• **Ziel**
Zieh bitte jede Zeile der folgenden Auflistung heraus, in der das Wort „screenshot“ vorkommt.

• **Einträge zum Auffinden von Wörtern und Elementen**
☆ ☆ ☆ ☆ ☆ ☆ ☆
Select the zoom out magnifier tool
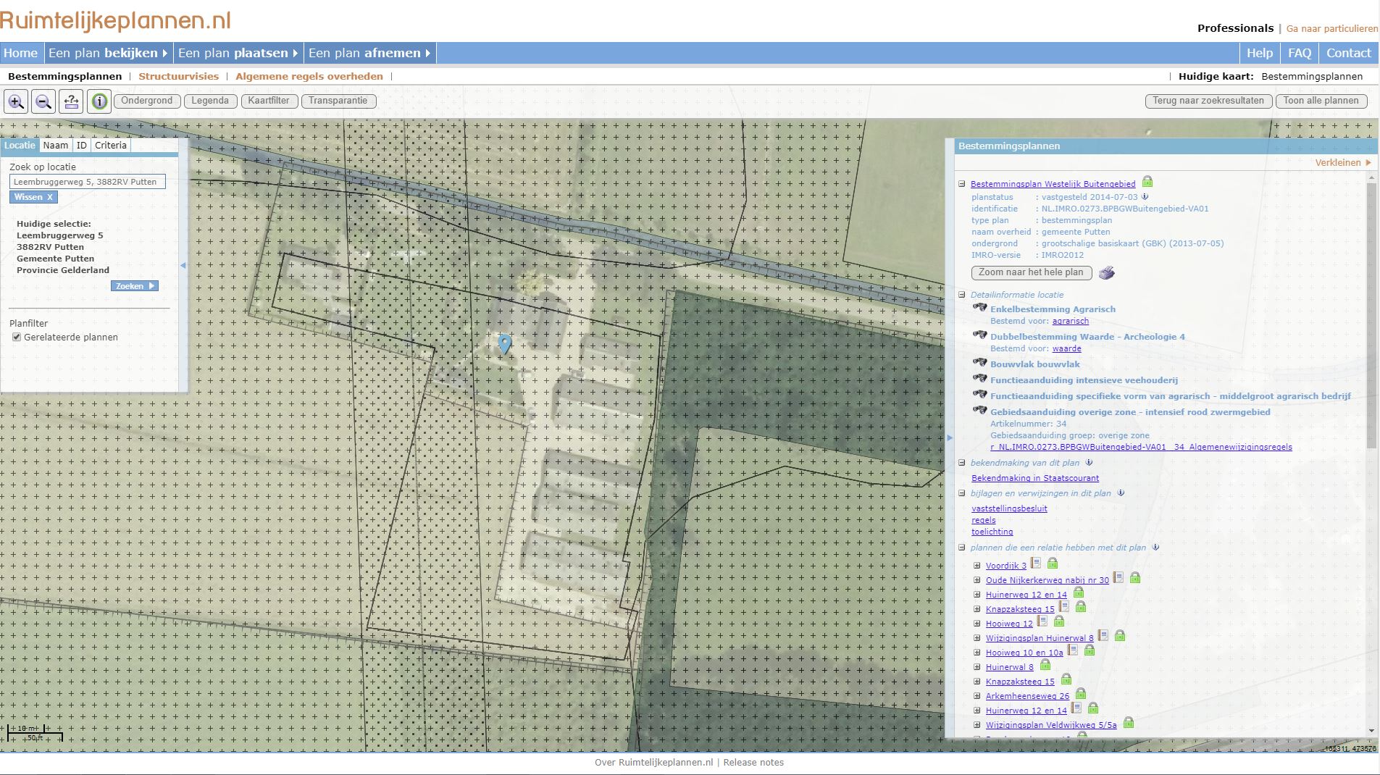Image resolution: width=1380 pixels, height=775 pixels. coord(43,101)
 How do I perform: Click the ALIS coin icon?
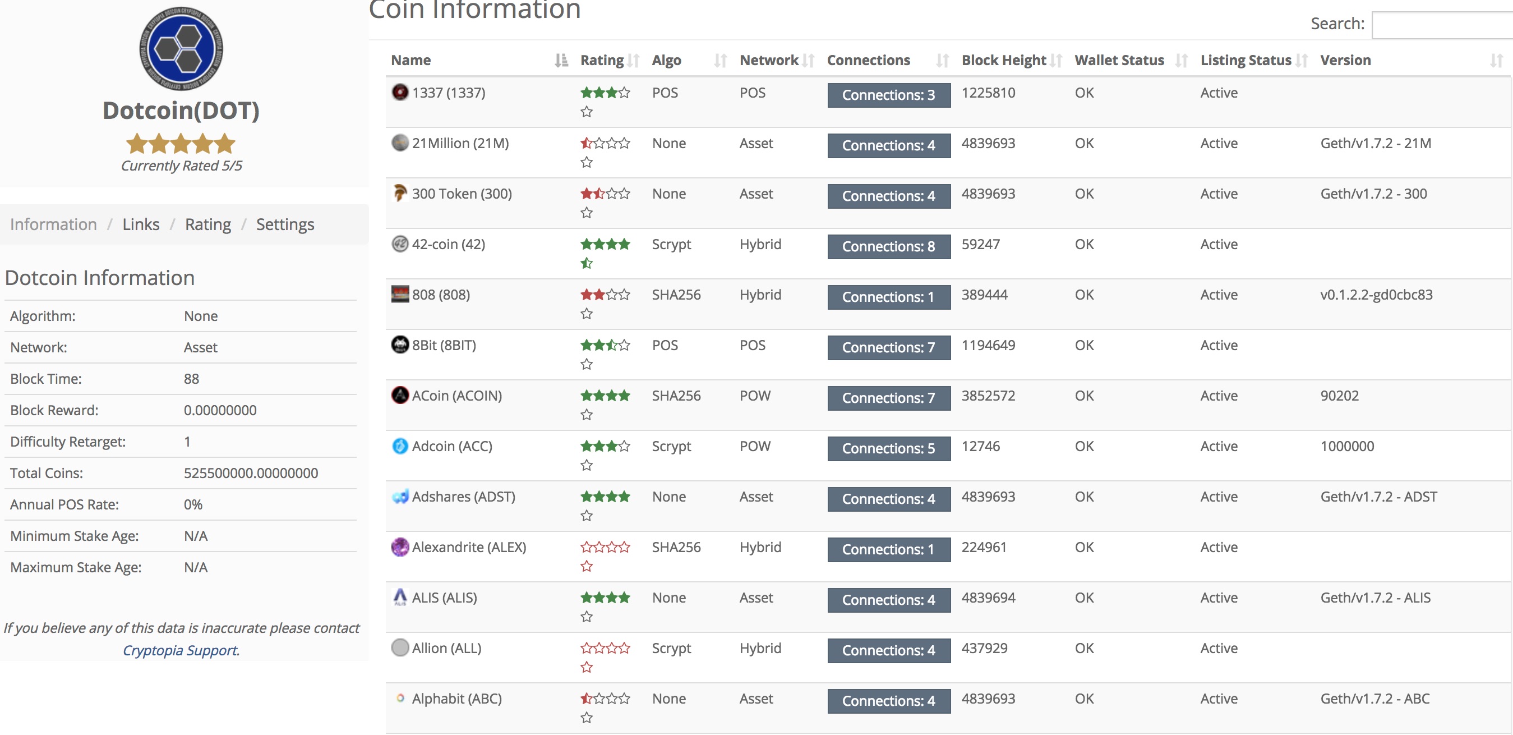400,598
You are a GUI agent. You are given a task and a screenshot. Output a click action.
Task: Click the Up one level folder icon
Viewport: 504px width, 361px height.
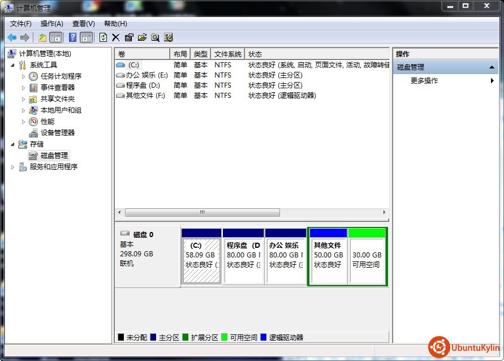point(42,37)
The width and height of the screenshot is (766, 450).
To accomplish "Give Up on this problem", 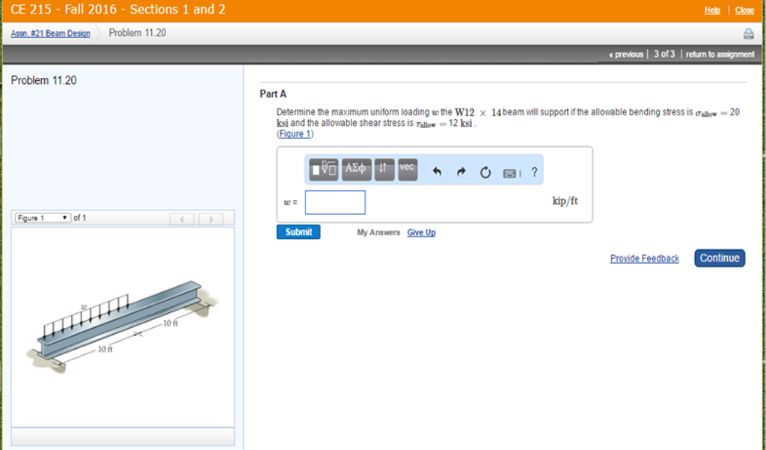I will [x=421, y=233].
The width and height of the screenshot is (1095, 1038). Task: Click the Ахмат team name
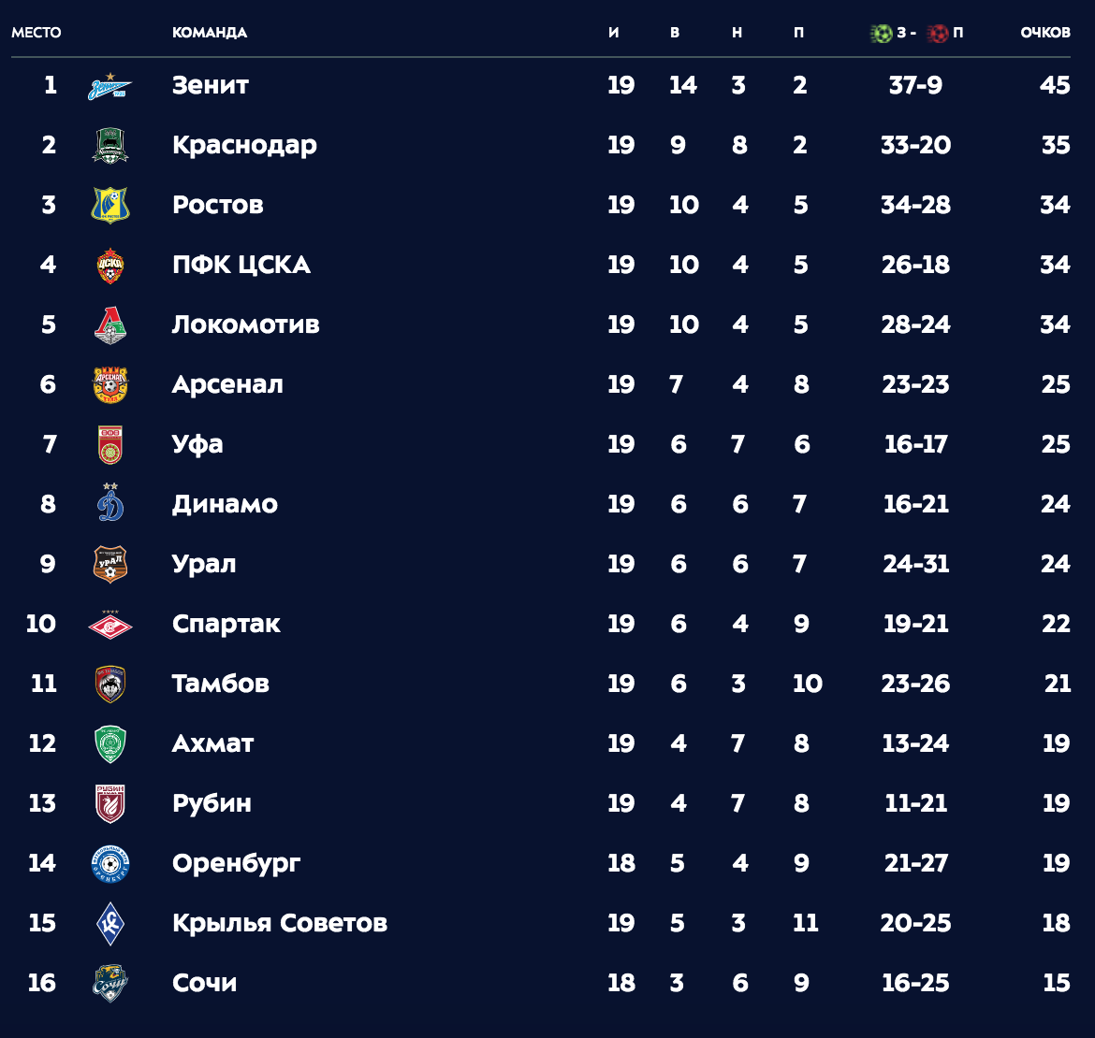213,743
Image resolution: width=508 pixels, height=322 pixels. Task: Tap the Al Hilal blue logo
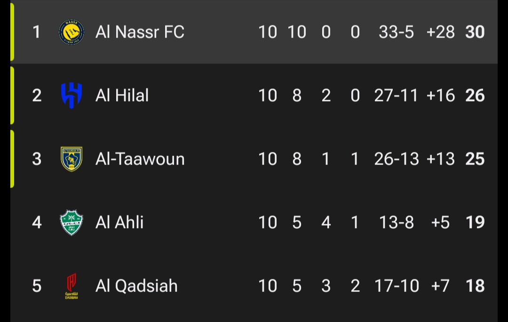click(71, 95)
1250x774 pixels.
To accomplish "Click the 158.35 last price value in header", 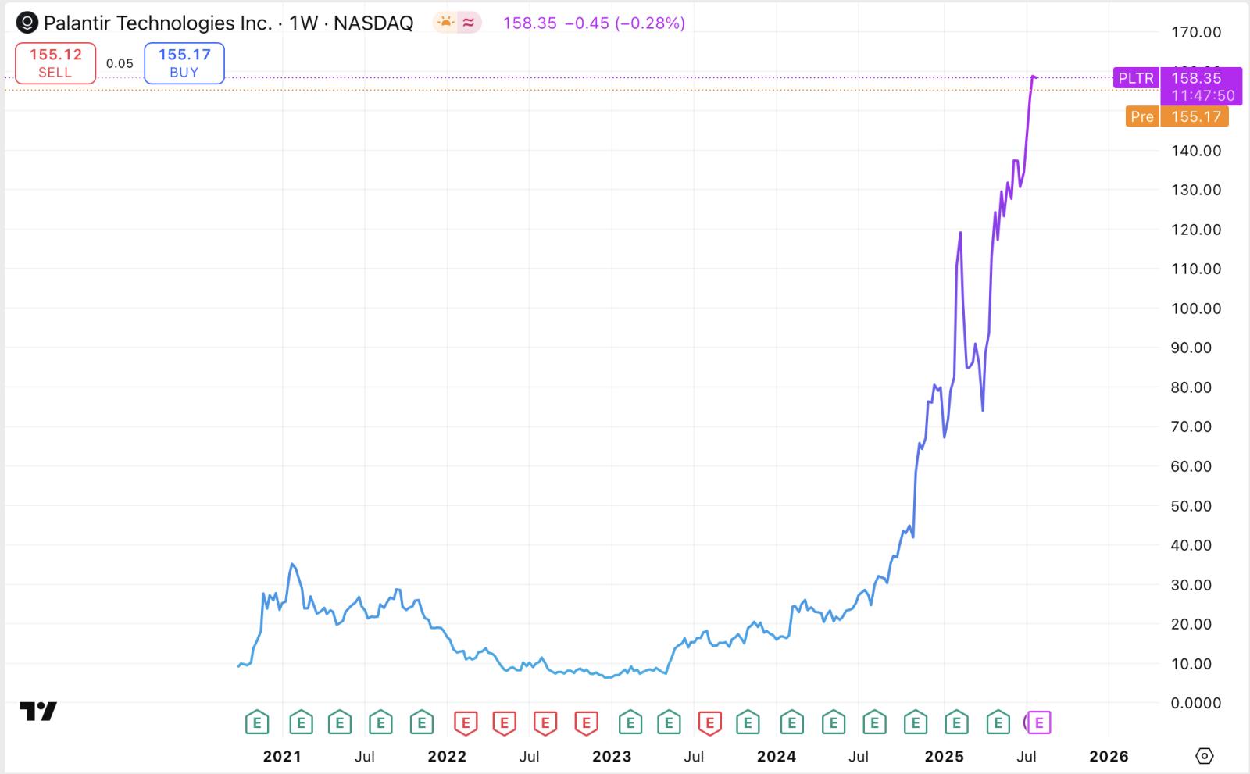I will pyautogui.click(x=530, y=23).
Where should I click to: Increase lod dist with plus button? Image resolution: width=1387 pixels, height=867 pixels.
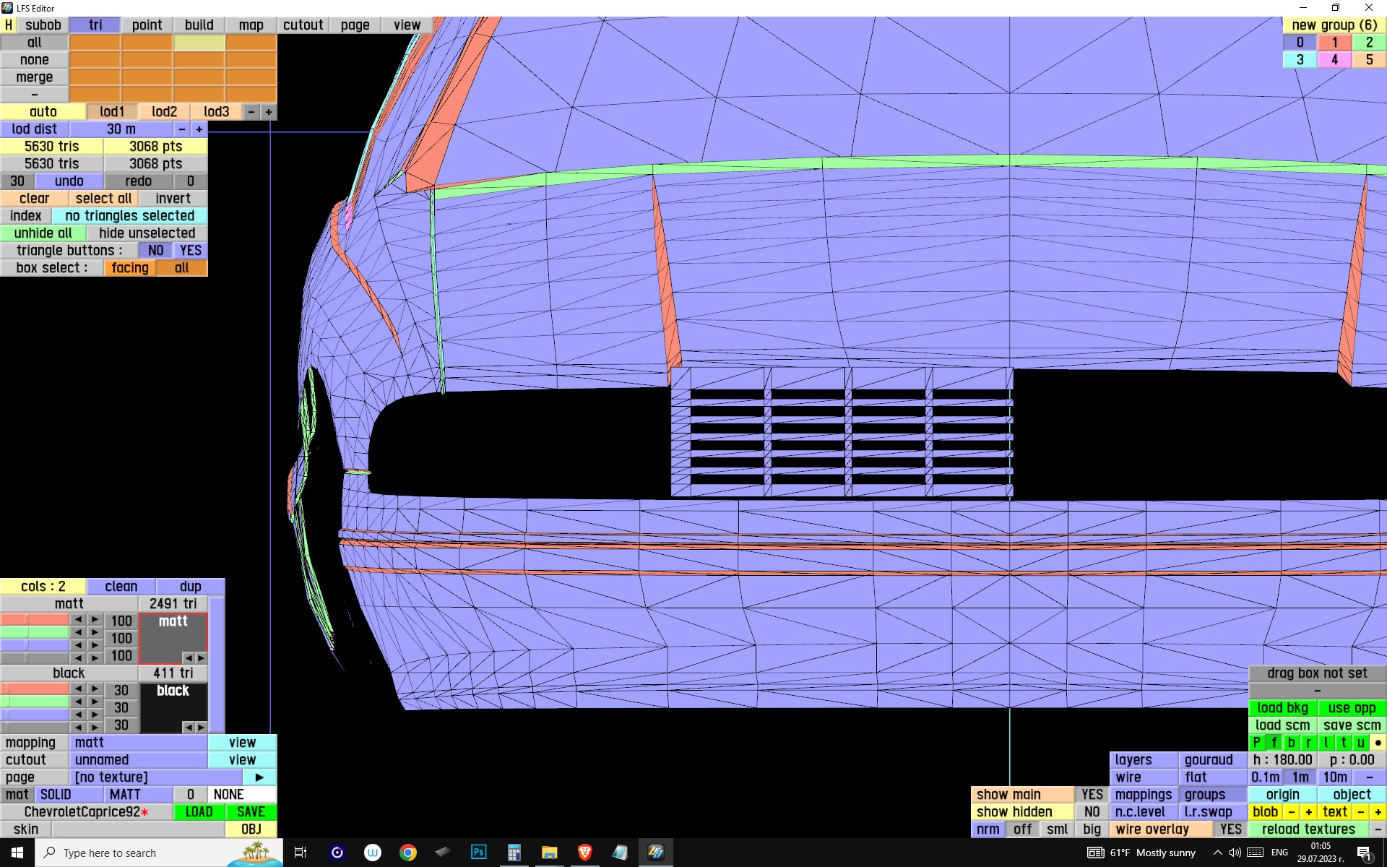[199, 129]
☆ ☆ ☆ ☆ ☆ ☆ ☆
• **Ergebnis der Übung**
You are a GUI agent. You are given a task and a screenshot. Output a click action.
The width and height of the screenshot is (766, 450).
The width and height of the screenshot is (1095, 1038). Task: Click the Ахмат team name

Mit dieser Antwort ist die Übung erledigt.